4.1 KiB
Prioritization — Given Blowup Potential from Minimal Tests
Date: 2026-05-11 Query: What to prioritize given detector fires correctly on primes with zero calibration Source: deepseek-v4-pro:cloud
Recommended 8-Week Sequence
| Week | Action |
|---|---|
| 1–2 | Mathematical blowup characterization: systematic test suite, map firing boundaries, confirm K/σ_c/D_c invariance |
| 2–3 | Crypto shortcut: one on-chain market (ETH/USDC Uniswap or Aave), compare firing to known stress events |
| 3–4 | Internal tech report: write up results, check if any parameter tuning needed |
| 4–6 | Starling murmuration deep dive: Cavagna 3D trajectory data, validate against predator attacks/roosting |
| 6–8 | Draft preprint: math + crypto + starling → arXiv |
| 8+ | Historical prose pipeline: subsistence observer records, expand to cattle/fish/rat datasets |
Priority 1: Mathematical Characterization First (days, not weeks)
The prime gap result is the most leveraged finding. It fired with zero calibration on a domain the detector was never designed for. Before applying to biology or finance, characterize what CLASS of sequences the detector fires on.
Test suite to run:
- Random uniform → should be silent
- Random walk / Brownian noise → high σ_q, no collapse
- Periodic (sine, constant gap) → silent or low firing
- Chaotic (logistic map, Lorenz discretized) → intermediate
- Fibonacci mod n, digits of π, Copeland-Erdős, Thue-Morse
- Twin prime gaps only, prime gaps by range
- Primes in arithmetic progressions
Why first: Gives a falsification boundary. Know exactly what the detector CAN and CANNOT see before touching noisier domains. Prevents overinterpretation. Takes days, not months.

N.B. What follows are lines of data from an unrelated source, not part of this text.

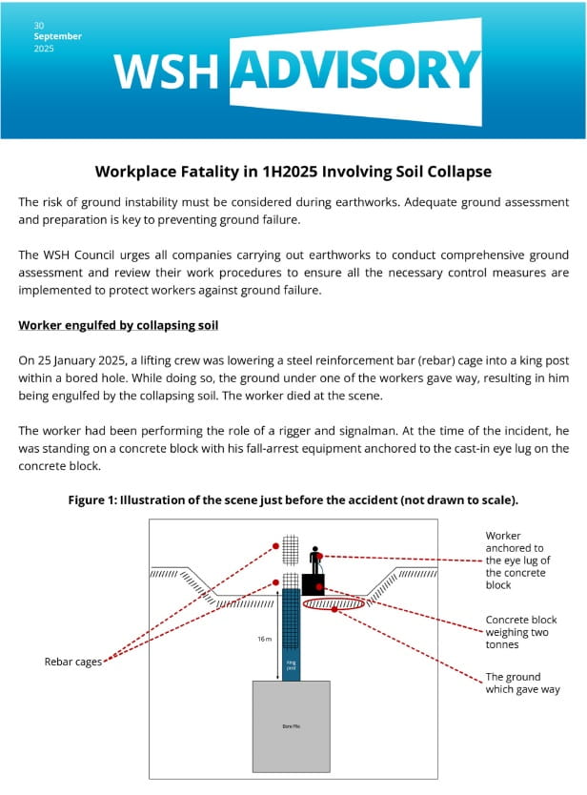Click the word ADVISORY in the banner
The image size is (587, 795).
pos(354,70)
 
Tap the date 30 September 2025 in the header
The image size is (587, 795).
pos(57,36)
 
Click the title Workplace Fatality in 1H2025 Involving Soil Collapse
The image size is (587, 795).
pos(293,172)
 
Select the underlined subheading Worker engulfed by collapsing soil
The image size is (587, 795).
pos(118,326)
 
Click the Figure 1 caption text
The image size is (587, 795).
pos(293,499)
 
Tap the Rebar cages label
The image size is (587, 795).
pos(73,662)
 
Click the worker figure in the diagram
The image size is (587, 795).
pos(314,561)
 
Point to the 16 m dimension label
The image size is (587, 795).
pos(265,640)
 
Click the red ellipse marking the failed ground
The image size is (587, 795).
pos(333,603)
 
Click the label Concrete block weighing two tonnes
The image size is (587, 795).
pos(520,632)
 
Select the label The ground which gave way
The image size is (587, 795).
pos(522,683)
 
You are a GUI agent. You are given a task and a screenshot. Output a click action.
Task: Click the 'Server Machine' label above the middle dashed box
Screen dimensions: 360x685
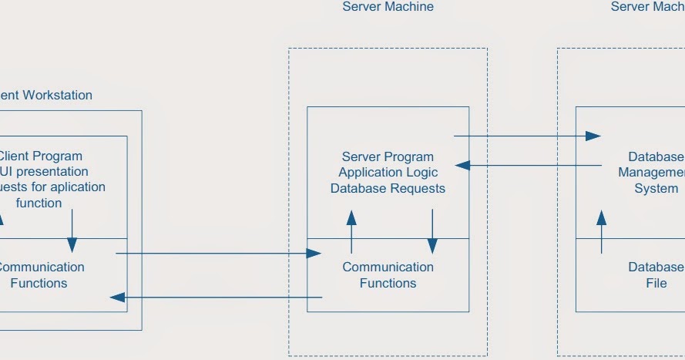point(388,7)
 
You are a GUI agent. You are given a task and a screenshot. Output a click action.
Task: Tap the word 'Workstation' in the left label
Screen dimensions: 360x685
point(57,96)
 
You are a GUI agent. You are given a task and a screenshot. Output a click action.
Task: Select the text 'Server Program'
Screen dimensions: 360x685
point(388,156)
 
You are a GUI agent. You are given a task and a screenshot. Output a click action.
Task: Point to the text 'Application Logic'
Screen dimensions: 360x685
point(388,173)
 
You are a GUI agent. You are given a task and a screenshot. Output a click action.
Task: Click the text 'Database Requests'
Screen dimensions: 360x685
point(388,188)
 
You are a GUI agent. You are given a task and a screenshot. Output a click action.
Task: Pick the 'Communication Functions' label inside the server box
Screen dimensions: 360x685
point(388,275)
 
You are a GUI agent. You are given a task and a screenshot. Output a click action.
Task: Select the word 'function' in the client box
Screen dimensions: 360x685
point(39,204)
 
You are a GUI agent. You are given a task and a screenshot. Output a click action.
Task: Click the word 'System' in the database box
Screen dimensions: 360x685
point(656,188)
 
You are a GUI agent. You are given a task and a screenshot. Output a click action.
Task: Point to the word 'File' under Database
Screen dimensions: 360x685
point(656,283)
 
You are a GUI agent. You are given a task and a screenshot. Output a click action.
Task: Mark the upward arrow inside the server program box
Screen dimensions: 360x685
point(351,230)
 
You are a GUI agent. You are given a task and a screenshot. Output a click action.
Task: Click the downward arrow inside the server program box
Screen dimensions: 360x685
point(432,230)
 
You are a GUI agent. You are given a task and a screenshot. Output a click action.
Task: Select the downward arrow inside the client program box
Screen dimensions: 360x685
point(72,230)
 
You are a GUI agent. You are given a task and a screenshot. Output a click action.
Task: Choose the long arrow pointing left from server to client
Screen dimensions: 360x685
point(216,297)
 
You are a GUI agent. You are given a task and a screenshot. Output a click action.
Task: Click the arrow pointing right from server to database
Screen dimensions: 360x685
point(527,136)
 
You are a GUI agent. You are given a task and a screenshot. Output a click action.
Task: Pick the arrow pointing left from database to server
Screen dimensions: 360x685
point(528,165)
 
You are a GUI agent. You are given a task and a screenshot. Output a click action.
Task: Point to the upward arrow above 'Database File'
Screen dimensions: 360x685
point(601,230)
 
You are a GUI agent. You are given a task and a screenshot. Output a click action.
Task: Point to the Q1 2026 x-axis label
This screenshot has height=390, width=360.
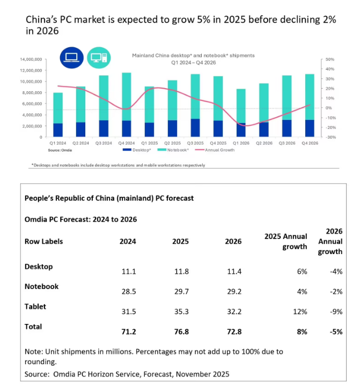241,143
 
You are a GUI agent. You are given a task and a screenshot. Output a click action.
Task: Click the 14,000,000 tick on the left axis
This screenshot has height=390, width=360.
31,59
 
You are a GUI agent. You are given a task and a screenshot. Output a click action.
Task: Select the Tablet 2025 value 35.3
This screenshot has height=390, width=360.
180,311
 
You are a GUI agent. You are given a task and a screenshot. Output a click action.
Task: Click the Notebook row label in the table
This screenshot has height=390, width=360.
42,286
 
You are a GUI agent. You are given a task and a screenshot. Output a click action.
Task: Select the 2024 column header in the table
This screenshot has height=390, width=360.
128,242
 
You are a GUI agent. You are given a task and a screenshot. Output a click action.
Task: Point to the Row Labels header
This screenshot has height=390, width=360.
44,241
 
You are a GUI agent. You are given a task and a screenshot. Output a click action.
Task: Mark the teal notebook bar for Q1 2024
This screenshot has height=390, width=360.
57,108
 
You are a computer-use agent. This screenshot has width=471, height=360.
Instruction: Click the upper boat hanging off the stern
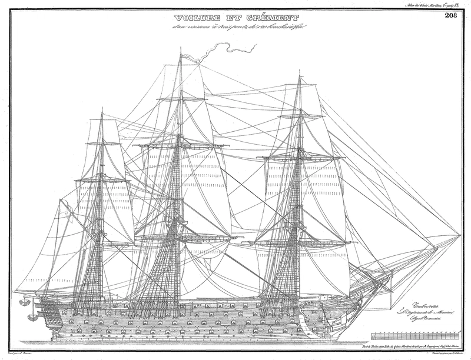pyautogui.click(x=25, y=302)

Priority 2: Crypto Fast Track (parallel with math characterization)
Fastest feedback loop. Blockchain data is live, machine-readable, constraint math is explicit.
- Pick one pool: ETH/USDC Uniswap v3 or Aave lending
- Extract: tick liquidity, liquidation events, funding rates, trade sizes
- Set τ = block time or event time
- Find firing clusters → compare against known crashes, squeezes, governance attacks
Not the final validation — use as stress test. If fires on manipulated adversarial data at meaningful points, robustness confirmed. If fails, learn limitations early.

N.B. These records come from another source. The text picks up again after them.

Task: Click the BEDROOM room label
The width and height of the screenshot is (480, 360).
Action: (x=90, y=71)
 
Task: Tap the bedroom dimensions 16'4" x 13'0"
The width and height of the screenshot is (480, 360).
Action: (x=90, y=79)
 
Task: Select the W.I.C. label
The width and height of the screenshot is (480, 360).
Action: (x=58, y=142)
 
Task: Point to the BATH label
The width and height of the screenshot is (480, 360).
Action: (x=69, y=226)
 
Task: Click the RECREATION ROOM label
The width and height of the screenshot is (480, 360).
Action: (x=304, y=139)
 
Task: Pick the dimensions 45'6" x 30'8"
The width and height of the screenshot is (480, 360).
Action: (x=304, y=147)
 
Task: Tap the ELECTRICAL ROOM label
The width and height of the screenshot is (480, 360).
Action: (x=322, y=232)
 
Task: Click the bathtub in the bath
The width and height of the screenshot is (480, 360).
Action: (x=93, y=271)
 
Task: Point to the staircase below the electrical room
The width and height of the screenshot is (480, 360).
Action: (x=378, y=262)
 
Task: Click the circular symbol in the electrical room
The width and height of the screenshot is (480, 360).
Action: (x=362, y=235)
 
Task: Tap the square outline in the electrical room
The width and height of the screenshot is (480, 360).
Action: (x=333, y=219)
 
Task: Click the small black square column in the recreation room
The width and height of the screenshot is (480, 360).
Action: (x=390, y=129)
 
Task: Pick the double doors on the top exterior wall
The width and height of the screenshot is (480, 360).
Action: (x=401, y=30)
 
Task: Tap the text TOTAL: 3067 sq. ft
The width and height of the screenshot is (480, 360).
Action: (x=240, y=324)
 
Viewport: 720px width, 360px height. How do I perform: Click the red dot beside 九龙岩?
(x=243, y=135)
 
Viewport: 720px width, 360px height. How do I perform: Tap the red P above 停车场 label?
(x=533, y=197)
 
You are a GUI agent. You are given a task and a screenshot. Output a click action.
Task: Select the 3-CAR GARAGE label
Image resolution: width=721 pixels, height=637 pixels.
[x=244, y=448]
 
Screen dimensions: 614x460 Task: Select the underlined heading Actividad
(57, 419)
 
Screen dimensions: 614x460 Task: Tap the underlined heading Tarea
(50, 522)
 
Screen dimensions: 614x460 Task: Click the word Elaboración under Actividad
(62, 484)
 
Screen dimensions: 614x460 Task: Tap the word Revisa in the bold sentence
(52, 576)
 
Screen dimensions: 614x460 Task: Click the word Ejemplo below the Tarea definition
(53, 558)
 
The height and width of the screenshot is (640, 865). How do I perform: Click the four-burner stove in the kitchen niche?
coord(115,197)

Priority 3: Depth vs Breadth Resolution
Breadth first across math + crypto is SAFE because you're actively testing invariance. The math characterization will reveal whether K, σ_c, D_c need substrate-specific tuning before you touch biology.
After math + crypto: go deep on starling murmurations (Cavagna data) because:
- Already numerical (3D trajectories) — no extraction pipeline
- Known critical phenomenon with studied order-disorder transition
- Can directly compare to predator attack / roosting timestamps
- Cleaner than historical prose anecdotes
Priority 4: Historical Prose Pipeline (weeks 8+)
Build AFTER math + crypto results are in hand. You'll know exactly what features to extract and how to discretize them. Don't build the pipeline for a signal you don't yet fully trust.
Schema when built:
{ timestamp: uint32, activity: enum{grazing,resting,milling,agitated,fleeing}, cohesion: enum{scattered,loose,tight} }
Publication Sequencing
| Stage | Timing | Content |
|---|---|---|
| Internal tech report | Now | Prime gap result + math blowup plan. Establishes priority. |
| Preprint (arXiv) | Weeks 6-8 | Math characterization + crypto case + starling. Stakes claim, invites feedback. |
| Full paper | Months 3-4 | All three domains. Three-domain package (math, adversarial human, biological) is hard to dismiss. |
Do not publish prematurely. The cross-domain substrate-invariance claim is bold. It needs math + one adversarial system + one clean biological system minimum before submission to high-impact venue.
Key Insight from DeepSeek
"The prime gap test is your canary in the coal mine — it's telling you this is bigger than you thought. Characterize that first, then let the applications flow from a position of mathematical certainty."